И завтра бабушка-їменинница.
— Ты тожи, доци, пеки и вари, и Талань зови.
Она также наварила, напекла, на стол собрала, вышла на крыльце и закланелась:
Маменькина Талань!Поди ко мне на обед,Хлеба-соли кушать,Всякого питинья и кушанья!
Талань пришла така жа нарядна, красива, попила — поїла, ницего не убыло, поблаhодарила и куцю золота положила.
Бабушка и дедушко пришли, также спросили, она все рассказала.
— Ну, говорят, доци, завтра ты їменинница: пеки, вари, и свою Талань зови. Так ей не упускай: штоб она заплатила тебе за обед, хоть што нибуль да проси.
Так она и сделала. Вышла на крыльце, стала кланетьце да Талань зазывать.
Талань моя, учась горькая!Поди ко мне на обед,Хлеба-соли кушать,Всякого питинья и кушанья…
Талань идет ремховата, приремховата, и некрасивая, вся обремхалась, и престрашная страшна. Села за стол и стала жорить, чисто все прижорила, и пошла, не поблаhодарила. Доцька эта в сугон:
— Талань моя, учась горькая. Заплати ты мне за обед. Все ты у меня припила, приїла, хоть чего ле мне да дай.
Талань полезла в яму, та захватила ей за тряпки и держитце.
— Дай мне хоть чего-ле!
Она узел оторвала, бросила, другой оторвала, бросила, третий оторвала — бросила. Она эти узлы собрала и пошла. И пришла домой печальная.
— Што мне бабушка да дедушко скажут?
Ну и пришли эти бабушка да дедушко от обедни.
— Ну, що, доци, была-ле Талань?
— Была. Ремковата, приремковата, некрасива, страшна; и все у меня прижрала.
— Дала-ле тебе чего?
— Вот дала только три узла трепков.
— Покажи.
Дочка принесла. Розвезали первой узел — нет ничего, другой — нет ничего, третий — петелка да крючок золоты.
— Ну, доци, храни и то: на нужно время годитце.
Ну, в то время опять-жа тот царь стал клик кликать. Шил он кафтан. Шил он одежину для себя, царску.

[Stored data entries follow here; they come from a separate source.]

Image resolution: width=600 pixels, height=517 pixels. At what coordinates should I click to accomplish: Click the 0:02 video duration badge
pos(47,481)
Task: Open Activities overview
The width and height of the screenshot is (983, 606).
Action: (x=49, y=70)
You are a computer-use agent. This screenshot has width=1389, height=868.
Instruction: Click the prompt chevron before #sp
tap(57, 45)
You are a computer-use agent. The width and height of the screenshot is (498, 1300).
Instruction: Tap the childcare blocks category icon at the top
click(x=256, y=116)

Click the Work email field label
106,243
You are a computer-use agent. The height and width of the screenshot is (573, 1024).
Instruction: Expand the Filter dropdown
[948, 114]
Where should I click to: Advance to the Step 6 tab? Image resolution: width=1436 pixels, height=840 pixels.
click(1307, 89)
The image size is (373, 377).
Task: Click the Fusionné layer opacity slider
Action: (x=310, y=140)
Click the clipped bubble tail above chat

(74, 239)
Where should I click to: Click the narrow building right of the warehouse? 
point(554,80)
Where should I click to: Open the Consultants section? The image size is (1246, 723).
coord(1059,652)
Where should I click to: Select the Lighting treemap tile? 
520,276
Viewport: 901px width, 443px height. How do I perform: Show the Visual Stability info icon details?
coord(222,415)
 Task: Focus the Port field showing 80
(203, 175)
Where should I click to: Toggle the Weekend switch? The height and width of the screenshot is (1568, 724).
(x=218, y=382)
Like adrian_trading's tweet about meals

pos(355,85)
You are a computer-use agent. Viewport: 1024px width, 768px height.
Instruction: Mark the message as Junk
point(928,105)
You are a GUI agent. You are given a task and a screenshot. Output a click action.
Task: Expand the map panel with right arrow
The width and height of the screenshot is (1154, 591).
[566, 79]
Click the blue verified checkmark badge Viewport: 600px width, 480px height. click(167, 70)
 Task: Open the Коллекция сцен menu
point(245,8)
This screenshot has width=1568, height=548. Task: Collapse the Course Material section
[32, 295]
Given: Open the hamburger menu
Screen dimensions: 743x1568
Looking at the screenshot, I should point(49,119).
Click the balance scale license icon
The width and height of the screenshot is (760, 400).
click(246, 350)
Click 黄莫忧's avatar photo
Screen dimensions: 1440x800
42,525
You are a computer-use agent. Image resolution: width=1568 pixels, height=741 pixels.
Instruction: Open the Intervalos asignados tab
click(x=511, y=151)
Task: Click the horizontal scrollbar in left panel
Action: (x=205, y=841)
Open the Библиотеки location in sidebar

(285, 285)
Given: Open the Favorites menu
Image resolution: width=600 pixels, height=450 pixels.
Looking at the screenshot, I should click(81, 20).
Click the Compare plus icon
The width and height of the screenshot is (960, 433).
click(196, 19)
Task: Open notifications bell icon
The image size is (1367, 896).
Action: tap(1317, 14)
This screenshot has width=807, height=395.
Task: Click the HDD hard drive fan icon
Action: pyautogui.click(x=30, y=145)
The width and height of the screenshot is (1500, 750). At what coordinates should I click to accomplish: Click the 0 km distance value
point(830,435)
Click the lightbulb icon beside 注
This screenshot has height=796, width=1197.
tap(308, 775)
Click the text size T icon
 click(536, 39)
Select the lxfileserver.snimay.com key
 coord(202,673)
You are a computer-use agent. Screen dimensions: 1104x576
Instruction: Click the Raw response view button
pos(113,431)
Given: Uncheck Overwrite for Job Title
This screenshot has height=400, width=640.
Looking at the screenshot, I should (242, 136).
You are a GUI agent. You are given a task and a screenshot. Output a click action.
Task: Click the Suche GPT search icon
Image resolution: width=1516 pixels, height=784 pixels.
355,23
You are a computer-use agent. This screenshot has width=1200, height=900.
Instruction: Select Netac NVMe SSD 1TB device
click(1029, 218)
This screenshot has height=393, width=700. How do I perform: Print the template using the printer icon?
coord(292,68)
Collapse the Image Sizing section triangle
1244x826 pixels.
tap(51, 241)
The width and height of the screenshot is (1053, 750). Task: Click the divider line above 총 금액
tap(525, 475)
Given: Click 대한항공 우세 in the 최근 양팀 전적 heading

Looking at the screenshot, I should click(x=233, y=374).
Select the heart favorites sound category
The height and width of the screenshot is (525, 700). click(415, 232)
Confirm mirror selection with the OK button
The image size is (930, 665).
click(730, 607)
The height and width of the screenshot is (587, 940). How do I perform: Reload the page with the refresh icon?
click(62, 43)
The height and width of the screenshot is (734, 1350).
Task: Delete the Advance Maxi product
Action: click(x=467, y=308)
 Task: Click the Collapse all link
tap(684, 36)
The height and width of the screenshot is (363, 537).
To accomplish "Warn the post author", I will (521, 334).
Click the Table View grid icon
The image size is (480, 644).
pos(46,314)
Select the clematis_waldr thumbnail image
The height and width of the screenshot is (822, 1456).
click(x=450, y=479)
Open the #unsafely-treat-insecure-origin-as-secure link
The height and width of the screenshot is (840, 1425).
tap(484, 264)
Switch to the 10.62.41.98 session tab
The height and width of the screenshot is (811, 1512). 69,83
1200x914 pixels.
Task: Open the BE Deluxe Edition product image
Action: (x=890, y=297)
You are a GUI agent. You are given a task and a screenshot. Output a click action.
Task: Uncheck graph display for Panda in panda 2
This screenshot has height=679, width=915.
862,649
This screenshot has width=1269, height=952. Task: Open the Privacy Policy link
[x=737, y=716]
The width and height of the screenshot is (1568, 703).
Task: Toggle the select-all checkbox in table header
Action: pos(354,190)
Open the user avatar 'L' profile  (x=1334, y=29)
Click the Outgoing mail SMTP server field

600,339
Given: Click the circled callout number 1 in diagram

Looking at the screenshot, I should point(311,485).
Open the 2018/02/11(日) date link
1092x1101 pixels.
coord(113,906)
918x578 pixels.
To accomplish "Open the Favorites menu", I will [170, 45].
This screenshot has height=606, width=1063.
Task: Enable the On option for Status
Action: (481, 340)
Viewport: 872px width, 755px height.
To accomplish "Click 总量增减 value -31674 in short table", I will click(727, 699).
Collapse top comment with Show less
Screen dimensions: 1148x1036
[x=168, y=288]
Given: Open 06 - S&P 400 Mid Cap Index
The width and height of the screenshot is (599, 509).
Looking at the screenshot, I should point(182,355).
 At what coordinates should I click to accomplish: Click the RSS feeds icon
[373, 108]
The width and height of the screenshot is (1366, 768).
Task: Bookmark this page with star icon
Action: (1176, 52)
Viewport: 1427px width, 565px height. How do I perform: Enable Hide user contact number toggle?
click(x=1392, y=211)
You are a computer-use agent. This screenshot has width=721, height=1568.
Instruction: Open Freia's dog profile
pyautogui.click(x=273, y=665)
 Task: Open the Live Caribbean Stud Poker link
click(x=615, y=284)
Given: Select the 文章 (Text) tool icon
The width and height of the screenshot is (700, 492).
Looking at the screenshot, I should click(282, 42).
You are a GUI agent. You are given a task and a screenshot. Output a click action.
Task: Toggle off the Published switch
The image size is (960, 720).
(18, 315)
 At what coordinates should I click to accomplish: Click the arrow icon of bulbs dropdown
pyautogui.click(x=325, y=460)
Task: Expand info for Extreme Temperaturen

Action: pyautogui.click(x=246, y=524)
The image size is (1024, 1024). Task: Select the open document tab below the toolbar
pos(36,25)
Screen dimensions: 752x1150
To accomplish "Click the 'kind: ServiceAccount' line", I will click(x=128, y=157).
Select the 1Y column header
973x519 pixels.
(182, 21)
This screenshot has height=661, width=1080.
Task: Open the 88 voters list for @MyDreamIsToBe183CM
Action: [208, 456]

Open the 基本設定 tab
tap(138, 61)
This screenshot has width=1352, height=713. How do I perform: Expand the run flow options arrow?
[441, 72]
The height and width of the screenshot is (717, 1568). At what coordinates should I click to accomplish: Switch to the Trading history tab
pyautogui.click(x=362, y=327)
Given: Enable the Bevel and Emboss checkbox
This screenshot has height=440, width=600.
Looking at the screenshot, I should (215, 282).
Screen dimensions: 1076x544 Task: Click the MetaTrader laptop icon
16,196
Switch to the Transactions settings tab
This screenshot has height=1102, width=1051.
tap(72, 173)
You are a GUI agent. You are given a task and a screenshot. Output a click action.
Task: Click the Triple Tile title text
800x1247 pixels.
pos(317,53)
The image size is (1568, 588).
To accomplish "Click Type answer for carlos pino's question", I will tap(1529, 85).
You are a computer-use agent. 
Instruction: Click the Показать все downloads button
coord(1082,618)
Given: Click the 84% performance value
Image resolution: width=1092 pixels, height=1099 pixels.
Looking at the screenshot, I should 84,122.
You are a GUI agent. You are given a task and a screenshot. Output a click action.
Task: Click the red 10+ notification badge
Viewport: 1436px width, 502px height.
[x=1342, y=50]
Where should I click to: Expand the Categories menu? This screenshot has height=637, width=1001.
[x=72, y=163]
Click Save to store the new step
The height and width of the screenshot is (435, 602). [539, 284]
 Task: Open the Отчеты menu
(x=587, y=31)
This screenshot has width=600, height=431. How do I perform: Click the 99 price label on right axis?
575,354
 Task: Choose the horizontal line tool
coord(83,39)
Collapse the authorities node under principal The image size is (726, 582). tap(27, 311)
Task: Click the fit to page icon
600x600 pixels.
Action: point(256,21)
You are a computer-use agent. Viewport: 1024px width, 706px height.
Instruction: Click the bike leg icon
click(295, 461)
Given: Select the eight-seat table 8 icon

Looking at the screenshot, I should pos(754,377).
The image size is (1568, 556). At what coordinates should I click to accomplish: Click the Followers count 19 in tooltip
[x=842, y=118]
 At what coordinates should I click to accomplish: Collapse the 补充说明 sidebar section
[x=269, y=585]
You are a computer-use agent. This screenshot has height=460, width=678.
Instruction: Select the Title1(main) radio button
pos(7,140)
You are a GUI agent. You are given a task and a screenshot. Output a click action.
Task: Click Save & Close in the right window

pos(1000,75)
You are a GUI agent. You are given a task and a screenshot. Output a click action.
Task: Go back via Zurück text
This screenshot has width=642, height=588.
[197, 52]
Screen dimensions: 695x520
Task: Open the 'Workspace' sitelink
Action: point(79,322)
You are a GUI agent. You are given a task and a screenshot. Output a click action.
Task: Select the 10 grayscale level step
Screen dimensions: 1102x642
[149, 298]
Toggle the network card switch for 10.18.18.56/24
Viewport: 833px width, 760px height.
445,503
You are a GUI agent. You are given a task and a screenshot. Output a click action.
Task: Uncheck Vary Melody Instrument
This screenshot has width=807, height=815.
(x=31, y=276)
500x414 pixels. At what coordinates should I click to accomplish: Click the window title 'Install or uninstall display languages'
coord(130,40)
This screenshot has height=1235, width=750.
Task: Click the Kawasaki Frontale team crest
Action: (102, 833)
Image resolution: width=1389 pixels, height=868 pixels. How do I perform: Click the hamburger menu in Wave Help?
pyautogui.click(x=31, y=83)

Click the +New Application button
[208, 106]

Не хватило у него золота на крючок и петелку. Везде он выспрашивал во всем царсви, — нету такого.
— Хто мне подберет к крючкам да петелкам парно. Не хватило золота.
Они говорят:
— Поди-ка, доци, понеси ты, не подойдет-ле твое.
Она и пошла, и понесла, и показала. Как у царя, так и у нее. Также подошло: как в один лиёк литы. Он тут и сказал:
— Будь ты мне обруценная жена.
Веселым пирком и за свадебку, и повенцялись и стали жить да поживать да добра наживать, лиха избывать. И пошли гулять и ходить: по саду гуляют. — И вдруг летает над нима ворон и куркает:
— Щë тако он куркает, — царь говорит.